- Occupations: News anchor, voice actor, media personality
- Years active: 2006–present
- Employer: GBC
- Organization: GTV

= Rebekah Awuah =

Ghanaian journalist

Rebekah Adwoa Awuah is a Ghanaian journalist, who has worked as a news anchor on GTV.

== Education==
Rebekah had her secondary education at Ghana Senior High School in koforidua. She holds a degree in Theater Arts from the University of Ghana, and has also studied law at the Ghana Institute of Management and Public Administration, and Public Management at the University of Wisconsin–Madison.

==Career==
Rebekah began her career GBC in 2009 as a National Service Personnel, and subsequently became a pioneering anchor and documentary producer for GBC in 2010.

=== Rebekah Awuah Foundation ===
Awuah has established a charitable foundation called the Rebekah Awuah Foundation. The charity has provided hygiene and health products to individuals in need. Previous projects have included giving dental products to children, and COVID-19 PPE to seniors, street vendors, and rural citizens.

== Awards and recognitions ==
In 2013, Rebekah Awuah was nominated in the CNN Multichoice African Journalist Awards for her story "African Drumming & Dance".

Awuah won the Ghana Journalists Association – GJA Arts, Entertainment and Domestic Tourism Award in 2013, 2014 and 2015 and 2016. In 2017, she won the Best Business Tourism Award from the Institute of Financial and Economic Journalists (IFEJ). In 2017, she also won Journalist of the Year in the Women’s Choice Awards Africa.

She was nominated for Energy Reporter of the Year at the Ghana Energy Awards in 2021, and won the award in 2022. In December 2021, she was named a Fellow of the Media Capacity Building Initiative for Reporting on Disability (MCBIRD) for her work on the story "Cloak of Invisibility: PWD’s Making Strides Amid Challenges".

In January 2022, Awuah was elected secretary of the Arts & Tourism Writers Association of Ghana (ATWAG).

• **What the exercise asks**: Using the profile of Rebekah Awuah, decide whether each statement below agrees with it, and answer yes or no for each with the deciding words quoted from the text. 1. Rebekah Awuah holds a degree in Theater Arts from the University of Ghana. 2. She won Energy Reporter of the Year at the Ghana Energy Awards in 2021. 3. In January 2022, she was elected president of the Arts & Tourism Writers Association of Ghana.

• **Stored data**:
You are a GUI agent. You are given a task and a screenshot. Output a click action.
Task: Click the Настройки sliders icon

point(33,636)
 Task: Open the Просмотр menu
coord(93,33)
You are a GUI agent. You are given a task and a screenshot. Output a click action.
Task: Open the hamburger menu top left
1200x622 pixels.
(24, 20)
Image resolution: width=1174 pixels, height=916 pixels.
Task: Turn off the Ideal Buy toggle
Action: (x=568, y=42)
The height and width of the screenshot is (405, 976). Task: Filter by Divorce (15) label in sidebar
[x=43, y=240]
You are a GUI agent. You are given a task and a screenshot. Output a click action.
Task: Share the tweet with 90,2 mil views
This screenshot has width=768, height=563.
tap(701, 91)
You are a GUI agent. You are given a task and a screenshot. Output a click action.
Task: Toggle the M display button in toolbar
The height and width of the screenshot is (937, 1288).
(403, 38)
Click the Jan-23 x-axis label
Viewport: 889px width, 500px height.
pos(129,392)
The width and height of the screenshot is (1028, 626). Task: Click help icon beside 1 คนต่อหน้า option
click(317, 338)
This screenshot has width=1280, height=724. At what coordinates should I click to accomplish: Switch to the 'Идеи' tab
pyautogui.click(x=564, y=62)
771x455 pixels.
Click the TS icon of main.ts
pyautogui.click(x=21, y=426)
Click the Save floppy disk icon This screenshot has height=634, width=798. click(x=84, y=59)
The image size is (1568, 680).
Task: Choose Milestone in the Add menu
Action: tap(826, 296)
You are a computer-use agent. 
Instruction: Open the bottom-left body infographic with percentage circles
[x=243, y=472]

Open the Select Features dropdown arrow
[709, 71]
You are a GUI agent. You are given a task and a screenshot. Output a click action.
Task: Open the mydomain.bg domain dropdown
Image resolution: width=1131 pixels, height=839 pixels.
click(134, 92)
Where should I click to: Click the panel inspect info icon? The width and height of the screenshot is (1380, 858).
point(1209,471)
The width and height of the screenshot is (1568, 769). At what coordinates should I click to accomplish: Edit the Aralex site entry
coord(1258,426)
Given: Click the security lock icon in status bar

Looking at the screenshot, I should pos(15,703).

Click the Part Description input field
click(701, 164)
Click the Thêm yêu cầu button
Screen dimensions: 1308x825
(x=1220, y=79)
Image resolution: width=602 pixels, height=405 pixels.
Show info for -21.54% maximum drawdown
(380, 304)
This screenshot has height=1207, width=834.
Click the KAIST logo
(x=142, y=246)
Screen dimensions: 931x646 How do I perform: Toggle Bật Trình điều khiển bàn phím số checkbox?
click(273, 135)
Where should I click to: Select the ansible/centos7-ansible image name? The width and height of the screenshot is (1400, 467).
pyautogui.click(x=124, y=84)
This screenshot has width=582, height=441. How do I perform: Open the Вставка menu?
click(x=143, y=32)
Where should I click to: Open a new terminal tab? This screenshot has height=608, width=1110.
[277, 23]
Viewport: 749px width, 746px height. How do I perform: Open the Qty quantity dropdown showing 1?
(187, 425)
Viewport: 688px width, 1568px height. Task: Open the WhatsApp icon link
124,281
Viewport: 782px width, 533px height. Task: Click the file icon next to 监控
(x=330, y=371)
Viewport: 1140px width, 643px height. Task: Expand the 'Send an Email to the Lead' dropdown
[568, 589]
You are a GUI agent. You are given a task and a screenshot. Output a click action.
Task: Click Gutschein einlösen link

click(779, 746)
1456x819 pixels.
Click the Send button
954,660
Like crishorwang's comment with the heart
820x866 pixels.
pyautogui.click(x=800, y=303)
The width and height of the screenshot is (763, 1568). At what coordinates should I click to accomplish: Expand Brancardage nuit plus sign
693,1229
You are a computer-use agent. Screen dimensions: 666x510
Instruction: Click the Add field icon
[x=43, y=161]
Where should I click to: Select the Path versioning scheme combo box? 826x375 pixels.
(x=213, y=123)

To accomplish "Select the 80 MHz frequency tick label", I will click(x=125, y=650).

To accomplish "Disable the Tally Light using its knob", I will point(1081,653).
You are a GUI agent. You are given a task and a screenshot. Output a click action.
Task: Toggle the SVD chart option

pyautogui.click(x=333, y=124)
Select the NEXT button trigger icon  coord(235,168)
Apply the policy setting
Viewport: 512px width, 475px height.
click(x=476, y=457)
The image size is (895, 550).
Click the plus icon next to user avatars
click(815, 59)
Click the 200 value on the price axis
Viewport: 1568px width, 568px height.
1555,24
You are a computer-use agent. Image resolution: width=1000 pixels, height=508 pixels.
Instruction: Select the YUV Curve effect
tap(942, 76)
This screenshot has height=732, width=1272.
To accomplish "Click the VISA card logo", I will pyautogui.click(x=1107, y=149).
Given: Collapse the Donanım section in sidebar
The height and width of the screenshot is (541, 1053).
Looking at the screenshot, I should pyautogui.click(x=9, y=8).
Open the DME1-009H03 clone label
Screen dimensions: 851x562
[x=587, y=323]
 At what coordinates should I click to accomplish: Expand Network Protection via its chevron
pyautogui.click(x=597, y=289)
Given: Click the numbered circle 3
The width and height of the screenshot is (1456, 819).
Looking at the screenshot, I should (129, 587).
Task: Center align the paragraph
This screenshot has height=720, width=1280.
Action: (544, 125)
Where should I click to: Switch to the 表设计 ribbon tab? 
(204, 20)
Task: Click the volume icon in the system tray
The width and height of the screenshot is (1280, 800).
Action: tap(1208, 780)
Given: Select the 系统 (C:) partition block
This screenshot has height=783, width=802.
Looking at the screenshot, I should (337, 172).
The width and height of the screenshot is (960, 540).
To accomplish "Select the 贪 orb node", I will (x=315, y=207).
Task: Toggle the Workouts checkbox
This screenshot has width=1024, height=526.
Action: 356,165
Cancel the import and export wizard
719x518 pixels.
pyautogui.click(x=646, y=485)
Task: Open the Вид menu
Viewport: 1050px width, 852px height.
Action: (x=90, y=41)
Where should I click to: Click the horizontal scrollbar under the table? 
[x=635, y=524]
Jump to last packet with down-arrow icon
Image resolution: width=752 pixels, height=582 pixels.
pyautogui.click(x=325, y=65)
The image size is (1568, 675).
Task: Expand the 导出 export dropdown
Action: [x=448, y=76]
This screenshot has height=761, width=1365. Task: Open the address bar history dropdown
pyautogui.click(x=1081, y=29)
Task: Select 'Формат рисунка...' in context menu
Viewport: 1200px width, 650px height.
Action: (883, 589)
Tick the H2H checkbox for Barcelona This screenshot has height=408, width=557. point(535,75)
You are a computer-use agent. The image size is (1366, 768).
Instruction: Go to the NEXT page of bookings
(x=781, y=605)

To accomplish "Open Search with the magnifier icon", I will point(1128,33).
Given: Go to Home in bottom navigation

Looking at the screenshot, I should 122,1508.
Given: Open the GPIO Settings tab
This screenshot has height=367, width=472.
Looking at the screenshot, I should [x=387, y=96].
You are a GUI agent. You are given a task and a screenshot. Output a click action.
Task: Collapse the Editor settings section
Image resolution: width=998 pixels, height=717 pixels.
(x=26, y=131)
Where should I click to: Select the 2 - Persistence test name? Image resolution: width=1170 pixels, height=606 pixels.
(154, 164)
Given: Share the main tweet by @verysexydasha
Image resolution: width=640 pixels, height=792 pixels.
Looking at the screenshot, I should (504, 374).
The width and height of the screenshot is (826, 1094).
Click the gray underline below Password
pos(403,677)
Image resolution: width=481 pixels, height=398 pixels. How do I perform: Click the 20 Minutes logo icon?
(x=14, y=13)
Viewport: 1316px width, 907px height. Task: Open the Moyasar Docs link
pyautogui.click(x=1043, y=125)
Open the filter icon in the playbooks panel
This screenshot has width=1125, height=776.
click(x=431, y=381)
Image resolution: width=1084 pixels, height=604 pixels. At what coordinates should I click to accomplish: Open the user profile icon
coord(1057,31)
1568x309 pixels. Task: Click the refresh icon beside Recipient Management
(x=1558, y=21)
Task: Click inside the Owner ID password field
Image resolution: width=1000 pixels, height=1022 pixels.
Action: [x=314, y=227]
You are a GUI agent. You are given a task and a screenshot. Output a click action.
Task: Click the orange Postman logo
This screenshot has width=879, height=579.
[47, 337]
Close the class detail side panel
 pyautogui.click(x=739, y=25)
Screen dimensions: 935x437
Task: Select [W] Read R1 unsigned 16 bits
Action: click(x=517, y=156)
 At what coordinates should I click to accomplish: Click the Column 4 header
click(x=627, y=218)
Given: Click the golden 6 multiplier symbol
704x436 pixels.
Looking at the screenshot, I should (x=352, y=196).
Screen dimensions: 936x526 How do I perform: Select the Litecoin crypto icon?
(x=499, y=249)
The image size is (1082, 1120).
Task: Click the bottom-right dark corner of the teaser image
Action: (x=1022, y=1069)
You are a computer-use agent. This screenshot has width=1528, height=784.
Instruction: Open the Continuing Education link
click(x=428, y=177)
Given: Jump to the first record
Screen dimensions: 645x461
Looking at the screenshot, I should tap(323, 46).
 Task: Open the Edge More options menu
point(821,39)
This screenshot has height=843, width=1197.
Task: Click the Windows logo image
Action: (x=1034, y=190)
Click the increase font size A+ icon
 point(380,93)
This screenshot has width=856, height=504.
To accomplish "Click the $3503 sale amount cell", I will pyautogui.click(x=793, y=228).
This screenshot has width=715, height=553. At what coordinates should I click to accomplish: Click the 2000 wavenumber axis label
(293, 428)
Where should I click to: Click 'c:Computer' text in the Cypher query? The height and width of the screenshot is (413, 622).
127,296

• **Expected answer**:
1. Yes: "She holds a degree in Theater Arts from the University of Ghana"
2. No: "She was nominated for Energy Reporter of the Year at the Ghana Energy Awards in 2021, and won the award in 2022."
3. No: "In January 2022, Awuah was elected secretary of the Arts & Tourism Writers Association of Ghana (ATWAG)."